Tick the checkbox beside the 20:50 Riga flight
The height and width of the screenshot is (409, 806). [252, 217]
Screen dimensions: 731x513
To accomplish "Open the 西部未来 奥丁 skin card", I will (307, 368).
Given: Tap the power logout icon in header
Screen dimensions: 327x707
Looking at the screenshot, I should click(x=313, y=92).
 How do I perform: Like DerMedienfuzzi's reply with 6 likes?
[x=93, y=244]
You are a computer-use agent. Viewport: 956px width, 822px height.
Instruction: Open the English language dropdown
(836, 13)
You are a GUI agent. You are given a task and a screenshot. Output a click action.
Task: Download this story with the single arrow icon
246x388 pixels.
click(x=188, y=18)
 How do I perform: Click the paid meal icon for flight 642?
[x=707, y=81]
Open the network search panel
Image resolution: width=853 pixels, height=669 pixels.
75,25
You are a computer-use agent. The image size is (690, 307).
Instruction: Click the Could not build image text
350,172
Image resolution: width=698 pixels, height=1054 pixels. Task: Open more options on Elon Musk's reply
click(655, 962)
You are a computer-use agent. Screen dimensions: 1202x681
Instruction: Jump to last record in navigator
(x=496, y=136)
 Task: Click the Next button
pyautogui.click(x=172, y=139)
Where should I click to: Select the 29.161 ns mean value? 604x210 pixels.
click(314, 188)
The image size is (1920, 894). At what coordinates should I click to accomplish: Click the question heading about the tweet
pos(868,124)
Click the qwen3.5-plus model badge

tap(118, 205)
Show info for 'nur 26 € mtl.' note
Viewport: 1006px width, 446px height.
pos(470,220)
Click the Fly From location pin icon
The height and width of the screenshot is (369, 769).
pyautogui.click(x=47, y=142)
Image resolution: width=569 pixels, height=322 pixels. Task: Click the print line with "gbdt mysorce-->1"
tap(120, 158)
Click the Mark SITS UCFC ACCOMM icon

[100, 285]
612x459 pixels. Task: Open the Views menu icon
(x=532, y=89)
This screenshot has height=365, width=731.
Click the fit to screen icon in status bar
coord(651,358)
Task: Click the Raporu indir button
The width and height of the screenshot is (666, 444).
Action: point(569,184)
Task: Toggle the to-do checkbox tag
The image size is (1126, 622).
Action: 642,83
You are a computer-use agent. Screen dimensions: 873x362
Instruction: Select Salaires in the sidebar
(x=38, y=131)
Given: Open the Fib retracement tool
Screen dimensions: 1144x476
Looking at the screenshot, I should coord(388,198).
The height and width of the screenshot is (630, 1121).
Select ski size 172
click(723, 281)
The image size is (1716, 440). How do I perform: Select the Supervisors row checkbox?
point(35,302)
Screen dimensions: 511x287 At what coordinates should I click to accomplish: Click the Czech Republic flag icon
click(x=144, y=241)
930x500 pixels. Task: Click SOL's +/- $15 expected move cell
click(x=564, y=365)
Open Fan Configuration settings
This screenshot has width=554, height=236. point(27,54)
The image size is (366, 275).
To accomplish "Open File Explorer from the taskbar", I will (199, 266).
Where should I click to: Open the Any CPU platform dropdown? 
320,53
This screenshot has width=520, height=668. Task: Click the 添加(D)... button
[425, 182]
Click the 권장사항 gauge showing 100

====================

Every record must appear in the answer exactly as it does above.

Tick the checkbox beside the 20:50 Riga flight
The height and width of the screenshot is (409, 806). [252, 217]
Screen dimensions: 731x513
To accomplish "Open the 西部未来 奥丁 skin card", I will (307, 368).
Given: Tap the power logout icon in header
Screen dimensions: 327x707
Looking at the screenshot, I should click(x=313, y=92).
 How do I perform: Like DerMedienfuzzi's reply with 6 likes?
[x=93, y=244]
You are a computer-use agent. Viewport: 956px width, 822px height.
Instruction: Open the English language dropdown
(836, 13)
You are a GUI agent. You are given a task and a screenshot. Output a click action.
Task: Download this story with the single arrow icon
246x388 pixels.
click(x=188, y=18)
 How do I perform: Click the paid meal icon for flight 642?
[x=707, y=81]
Open the network search panel
Image resolution: width=853 pixels, height=669 pixels.
75,25
You are a computer-use agent. The image size is (690, 307).
Instruction: Click the Could not build image text
350,172
Image resolution: width=698 pixels, height=1054 pixels. Task: Open more options on Elon Musk's reply
click(655, 962)
You are a computer-use agent. Screen dimensions: 1202x681
Instruction: Jump to last record in navigator
(x=496, y=136)
 Task: Click the Next button
pyautogui.click(x=172, y=139)
Where should I click to: Select the 29.161 ns mean value? 604x210 pixels.
click(314, 188)
The image size is (1920, 894). At what coordinates should I click to accomplish: Click the question heading about the tweet
pos(868,124)
Click the qwen3.5-plus model badge

tap(118, 205)
Show info for 'nur 26 € mtl.' note
Viewport: 1006px width, 446px height.
pos(470,220)
Click the Fly From location pin icon
The height and width of the screenshot is (369, 769).
pyautogui.click(x=47, y=142)
Image resolution: width=569 pixels, height=322 pixels. Task: Click the print line with "gbdt mysorce-->1"
tap(120, 158)
Click the Mark SITS UCFC ACCOMM icon

[100, 285]
612x459 pixels. Task: Open the Views menu icon
(x=532, y=89)
This screenshot has height=365, width=731.
Click the fit to screen icon in status bar
coord(651,358)
Task: Click the Raporu indir button
The width and height of the screenshot is (666, 444).
Action: point(569,184)
Task: Toggle the to-do checkbox tag
The image size is (1126, 622).
Action: 642,83
You are a computer-use agent. Screen dimensions: 873x362
Instruction: Select Salaires in the sidebar
(x=38, y=131)
Given: Open the Fib retracement tool
Screen dimensions: 1144x476
Looking at the screenshot, I should coord(388,198).
The height and width of the screenshot is (630, 1121).
Select ski size 172
click(723, 281)
The image size is (1716, 440). How do I perform: Select the Supervisors row checkbox?
point(35,302)
Screen dimensions: 511x287 At what coordinates should I click to accomplish: Click the Czech Republic flag icon
click(x=144, y=241)
930x500 pixels. Task: Click SOL's +/- $15 expected move cell
click(x=564, y=365)
Open Fan Configuration settings
This screenshot has width=554, height=236. point(27,54)
The image size is (366, 275).
To accomplish "Open File Explorer from the taskbar", I will (199, 266).
Where should I click to: Open the Any CPU platform dropdown? 
320,53
This screenshot has width=520, height=668. Task: Click the 添加(D)... button
[425, 182]
Click the 권장사항 gauge showing 100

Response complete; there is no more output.